::: RECORDS PROVIDED

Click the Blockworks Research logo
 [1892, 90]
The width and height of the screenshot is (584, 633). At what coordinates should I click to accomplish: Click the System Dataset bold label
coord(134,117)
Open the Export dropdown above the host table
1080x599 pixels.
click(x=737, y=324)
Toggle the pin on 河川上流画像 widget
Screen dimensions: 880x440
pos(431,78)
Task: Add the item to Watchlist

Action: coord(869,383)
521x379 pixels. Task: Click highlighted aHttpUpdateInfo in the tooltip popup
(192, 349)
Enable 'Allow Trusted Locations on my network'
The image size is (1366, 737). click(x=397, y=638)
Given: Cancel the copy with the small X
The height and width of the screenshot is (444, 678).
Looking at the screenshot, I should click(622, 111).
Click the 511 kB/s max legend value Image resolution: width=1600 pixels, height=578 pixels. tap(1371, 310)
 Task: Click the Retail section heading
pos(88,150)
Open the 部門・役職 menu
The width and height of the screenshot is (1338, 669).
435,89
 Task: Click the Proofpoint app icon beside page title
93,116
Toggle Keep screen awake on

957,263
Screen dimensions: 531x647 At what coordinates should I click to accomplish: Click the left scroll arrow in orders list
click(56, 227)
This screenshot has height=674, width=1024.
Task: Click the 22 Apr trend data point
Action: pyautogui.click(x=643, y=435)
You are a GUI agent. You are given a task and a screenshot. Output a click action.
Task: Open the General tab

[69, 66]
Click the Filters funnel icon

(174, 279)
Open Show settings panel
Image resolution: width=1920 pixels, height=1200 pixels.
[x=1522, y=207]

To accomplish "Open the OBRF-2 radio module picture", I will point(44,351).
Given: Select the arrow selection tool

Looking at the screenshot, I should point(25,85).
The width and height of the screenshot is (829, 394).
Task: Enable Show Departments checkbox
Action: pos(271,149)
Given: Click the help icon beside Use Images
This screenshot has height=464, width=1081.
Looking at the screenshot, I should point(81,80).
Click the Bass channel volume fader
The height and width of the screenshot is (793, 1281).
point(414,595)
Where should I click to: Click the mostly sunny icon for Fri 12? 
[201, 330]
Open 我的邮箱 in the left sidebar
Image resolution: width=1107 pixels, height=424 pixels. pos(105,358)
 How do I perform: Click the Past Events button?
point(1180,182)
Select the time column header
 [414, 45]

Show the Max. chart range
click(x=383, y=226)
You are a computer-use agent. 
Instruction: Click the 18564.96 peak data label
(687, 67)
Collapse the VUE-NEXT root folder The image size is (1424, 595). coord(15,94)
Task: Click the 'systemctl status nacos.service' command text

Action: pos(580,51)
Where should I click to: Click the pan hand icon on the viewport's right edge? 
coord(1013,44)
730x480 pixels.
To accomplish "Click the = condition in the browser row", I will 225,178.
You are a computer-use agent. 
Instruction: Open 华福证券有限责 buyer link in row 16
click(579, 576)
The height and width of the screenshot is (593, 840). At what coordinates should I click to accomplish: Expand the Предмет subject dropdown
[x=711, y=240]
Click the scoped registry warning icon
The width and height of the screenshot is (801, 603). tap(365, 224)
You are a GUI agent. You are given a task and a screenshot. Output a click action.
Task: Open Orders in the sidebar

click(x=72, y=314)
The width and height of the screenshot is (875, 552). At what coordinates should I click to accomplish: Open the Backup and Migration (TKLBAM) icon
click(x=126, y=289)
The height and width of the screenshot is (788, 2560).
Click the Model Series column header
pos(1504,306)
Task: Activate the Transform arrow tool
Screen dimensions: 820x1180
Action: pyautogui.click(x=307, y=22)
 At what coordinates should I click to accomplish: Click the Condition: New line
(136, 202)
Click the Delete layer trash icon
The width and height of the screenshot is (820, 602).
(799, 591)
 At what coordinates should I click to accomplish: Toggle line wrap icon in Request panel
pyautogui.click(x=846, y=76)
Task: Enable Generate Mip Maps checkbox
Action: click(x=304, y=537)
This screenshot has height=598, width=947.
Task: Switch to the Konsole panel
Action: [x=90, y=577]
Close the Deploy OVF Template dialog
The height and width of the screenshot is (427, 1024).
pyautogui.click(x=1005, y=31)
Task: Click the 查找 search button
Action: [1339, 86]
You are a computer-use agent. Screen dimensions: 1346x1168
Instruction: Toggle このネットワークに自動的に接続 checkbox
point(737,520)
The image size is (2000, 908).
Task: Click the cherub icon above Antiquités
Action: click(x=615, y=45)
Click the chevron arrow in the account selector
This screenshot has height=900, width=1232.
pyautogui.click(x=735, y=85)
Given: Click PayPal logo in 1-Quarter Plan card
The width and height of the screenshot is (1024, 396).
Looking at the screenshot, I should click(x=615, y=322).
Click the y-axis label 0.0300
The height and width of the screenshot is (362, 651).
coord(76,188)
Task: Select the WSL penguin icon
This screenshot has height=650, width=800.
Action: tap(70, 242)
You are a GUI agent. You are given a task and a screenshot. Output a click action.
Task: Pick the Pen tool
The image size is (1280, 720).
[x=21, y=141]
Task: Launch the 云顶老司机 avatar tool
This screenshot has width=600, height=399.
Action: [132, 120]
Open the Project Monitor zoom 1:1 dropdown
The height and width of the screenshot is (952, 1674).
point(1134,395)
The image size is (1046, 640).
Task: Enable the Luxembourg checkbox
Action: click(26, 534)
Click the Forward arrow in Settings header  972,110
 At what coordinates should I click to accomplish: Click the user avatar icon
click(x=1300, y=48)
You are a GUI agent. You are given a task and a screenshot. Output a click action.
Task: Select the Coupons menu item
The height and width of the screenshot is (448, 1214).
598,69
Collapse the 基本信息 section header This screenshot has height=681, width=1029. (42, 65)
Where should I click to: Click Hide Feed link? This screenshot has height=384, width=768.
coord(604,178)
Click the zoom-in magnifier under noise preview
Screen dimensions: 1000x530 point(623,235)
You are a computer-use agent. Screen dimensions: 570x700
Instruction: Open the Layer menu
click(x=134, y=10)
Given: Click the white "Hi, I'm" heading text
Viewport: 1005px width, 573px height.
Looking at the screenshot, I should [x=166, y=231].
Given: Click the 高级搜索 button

::::::

» WORK TO BE COMPLETED: Report how many lines of the entries hold the string "will". Provide the number alone.

» ANSWER SPACE: 2